● **Supplied data**
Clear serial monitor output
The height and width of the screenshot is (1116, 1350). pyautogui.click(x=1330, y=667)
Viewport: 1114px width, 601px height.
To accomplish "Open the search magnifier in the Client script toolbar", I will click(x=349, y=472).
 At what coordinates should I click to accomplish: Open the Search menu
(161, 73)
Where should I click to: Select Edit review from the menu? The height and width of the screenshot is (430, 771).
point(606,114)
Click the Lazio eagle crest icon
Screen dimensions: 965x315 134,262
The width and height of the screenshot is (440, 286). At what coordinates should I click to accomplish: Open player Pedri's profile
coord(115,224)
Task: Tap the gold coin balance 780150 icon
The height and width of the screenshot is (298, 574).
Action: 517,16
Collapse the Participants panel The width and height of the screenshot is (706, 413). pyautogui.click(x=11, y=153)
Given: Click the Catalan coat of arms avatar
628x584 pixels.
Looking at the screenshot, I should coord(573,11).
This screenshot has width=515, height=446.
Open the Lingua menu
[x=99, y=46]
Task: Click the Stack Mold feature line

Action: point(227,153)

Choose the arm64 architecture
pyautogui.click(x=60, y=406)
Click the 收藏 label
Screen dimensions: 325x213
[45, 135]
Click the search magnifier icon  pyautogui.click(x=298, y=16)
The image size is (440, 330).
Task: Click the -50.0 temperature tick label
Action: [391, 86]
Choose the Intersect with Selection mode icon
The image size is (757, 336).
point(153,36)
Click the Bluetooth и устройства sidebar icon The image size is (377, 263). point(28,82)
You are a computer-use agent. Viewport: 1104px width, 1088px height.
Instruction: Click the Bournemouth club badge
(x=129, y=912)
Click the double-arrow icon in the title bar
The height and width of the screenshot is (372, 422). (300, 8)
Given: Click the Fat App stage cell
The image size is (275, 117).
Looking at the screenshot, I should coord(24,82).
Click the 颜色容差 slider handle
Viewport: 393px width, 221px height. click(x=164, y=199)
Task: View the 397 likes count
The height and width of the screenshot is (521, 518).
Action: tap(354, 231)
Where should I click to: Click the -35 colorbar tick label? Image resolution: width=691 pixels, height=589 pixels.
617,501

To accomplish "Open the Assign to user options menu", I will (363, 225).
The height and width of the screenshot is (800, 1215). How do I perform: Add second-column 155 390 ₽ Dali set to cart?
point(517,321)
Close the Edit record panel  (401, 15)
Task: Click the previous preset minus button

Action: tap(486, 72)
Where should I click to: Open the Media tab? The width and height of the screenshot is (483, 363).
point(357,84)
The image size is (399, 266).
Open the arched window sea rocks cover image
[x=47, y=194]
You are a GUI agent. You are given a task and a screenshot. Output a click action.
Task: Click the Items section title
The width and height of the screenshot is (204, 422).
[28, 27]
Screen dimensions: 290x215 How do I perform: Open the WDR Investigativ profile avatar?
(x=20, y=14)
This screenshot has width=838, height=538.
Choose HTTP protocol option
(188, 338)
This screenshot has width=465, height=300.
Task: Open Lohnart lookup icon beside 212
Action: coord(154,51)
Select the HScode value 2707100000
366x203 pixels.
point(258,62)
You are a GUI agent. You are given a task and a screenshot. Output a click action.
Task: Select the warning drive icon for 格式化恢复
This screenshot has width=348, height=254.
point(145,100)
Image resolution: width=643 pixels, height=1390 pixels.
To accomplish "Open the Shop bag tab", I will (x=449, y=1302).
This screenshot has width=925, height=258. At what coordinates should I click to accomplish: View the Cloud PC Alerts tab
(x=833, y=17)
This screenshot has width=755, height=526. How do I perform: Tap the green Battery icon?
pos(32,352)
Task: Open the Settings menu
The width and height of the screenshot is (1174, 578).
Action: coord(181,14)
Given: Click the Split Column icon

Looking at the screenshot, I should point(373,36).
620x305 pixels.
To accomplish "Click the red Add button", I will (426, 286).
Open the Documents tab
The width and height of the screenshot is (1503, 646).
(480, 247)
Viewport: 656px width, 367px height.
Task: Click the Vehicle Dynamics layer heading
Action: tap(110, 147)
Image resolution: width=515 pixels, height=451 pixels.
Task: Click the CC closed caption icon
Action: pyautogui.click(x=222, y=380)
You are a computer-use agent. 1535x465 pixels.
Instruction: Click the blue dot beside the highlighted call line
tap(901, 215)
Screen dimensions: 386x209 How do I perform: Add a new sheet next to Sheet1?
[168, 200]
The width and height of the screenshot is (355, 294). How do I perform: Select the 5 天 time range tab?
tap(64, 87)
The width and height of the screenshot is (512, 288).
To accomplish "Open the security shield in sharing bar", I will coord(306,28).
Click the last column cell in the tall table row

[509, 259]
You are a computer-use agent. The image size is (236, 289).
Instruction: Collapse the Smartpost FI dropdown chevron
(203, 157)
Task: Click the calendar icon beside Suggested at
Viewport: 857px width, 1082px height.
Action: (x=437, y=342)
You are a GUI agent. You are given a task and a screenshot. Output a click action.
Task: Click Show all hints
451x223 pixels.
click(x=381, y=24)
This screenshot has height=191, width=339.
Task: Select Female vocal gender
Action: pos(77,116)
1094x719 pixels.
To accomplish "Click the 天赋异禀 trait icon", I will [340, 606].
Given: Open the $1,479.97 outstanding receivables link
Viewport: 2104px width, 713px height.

● **About this exercise**
Find the word "computer" in the entries and show each line where it is found.

● **Exercise output**
You are a computer-use agent. Viewport: 1104px width, 1088px height.
You are a computer-use agent. 1535x465 pixels.
You are a computer-use agent. The image size is (236, 289).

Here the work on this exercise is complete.